Data excerpts.
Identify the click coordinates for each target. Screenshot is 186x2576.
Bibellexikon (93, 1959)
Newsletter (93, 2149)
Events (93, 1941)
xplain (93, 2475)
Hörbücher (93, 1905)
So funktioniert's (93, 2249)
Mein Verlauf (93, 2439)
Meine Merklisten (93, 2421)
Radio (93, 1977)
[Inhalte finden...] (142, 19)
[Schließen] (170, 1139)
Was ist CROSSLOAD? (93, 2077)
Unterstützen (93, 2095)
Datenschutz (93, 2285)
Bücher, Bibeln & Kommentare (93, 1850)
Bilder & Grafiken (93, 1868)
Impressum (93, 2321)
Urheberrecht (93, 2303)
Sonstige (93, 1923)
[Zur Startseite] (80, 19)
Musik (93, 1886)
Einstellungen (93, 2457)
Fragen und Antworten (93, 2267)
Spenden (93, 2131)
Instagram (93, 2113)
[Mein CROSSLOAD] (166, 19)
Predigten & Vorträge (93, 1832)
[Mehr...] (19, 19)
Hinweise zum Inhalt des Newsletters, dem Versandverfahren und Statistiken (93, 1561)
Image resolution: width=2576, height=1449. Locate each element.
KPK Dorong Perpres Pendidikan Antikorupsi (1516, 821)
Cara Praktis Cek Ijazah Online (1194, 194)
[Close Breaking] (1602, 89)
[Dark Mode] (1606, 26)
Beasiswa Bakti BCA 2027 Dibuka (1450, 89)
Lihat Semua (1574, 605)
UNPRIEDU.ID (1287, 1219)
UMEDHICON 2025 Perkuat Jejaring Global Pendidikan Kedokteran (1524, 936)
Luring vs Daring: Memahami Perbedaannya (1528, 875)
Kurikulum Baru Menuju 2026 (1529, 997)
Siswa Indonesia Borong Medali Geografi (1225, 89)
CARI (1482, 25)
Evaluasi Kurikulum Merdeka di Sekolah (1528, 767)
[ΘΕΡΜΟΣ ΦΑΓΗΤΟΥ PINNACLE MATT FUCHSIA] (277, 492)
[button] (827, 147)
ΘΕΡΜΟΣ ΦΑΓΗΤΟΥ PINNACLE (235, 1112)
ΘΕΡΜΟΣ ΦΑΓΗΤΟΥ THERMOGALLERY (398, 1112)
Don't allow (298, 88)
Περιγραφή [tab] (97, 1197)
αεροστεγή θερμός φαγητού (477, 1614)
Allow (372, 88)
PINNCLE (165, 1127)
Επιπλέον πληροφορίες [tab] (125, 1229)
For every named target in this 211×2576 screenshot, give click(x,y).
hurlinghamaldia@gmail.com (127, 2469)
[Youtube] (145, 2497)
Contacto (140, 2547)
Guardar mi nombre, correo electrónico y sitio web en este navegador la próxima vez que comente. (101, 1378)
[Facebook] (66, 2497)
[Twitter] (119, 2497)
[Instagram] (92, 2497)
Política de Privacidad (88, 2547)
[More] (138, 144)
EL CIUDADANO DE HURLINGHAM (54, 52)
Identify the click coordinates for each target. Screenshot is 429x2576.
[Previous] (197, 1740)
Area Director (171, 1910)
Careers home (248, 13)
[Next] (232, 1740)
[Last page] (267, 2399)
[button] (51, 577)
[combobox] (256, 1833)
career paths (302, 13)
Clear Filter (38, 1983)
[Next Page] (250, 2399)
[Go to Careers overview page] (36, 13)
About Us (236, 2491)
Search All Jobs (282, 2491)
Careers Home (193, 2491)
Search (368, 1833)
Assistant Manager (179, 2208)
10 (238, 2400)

Exercise goal. From the first line of the records to the line containing "[Mehr...] (19, 19)", inclusive, transcribe everything exactly and leave out the rest.

Written reply.
Identify the click coordinates for each target. Screenshot is 186x2576.
Bibellexikon (93, 1959)
Newsletter (93, 2149)
Events (93, 1941)
xplain (93, 2475)
Hörbücher (93, 1905)
So funktioniert's (93, 2249)
Mein Verlauf (93, 2439)
Meine Merklisten (93, 2421)
Radio (93, 1977)
[Inhalte finden...] (142, 19)
[Schließen] (170, 1139)
Was ist CROSSLOAD? (93, 2077)
Unterstützen (93, 2095)
Datenschutz (93, 2285)
Bücher, Bibeln & Kommentare (93, 1850)
Bilder & Grafiken (93, 1868)
Impressum (93, 2321)
Urheberrecht (93, 2303)
Sonstige (93, 1923)
[Zur Startseite] (80, 19)
Musik (93, 1886)
Einstellungen (93, 2457)
Fragen und Antworten (93, 2267)
Spenden (93, 2131)
Instagram (93, 2113)
[Mein CROSSLOAD] (166, 19)
Predigten & Vorträge (93, 1832)
[Mehr...] (19, 19)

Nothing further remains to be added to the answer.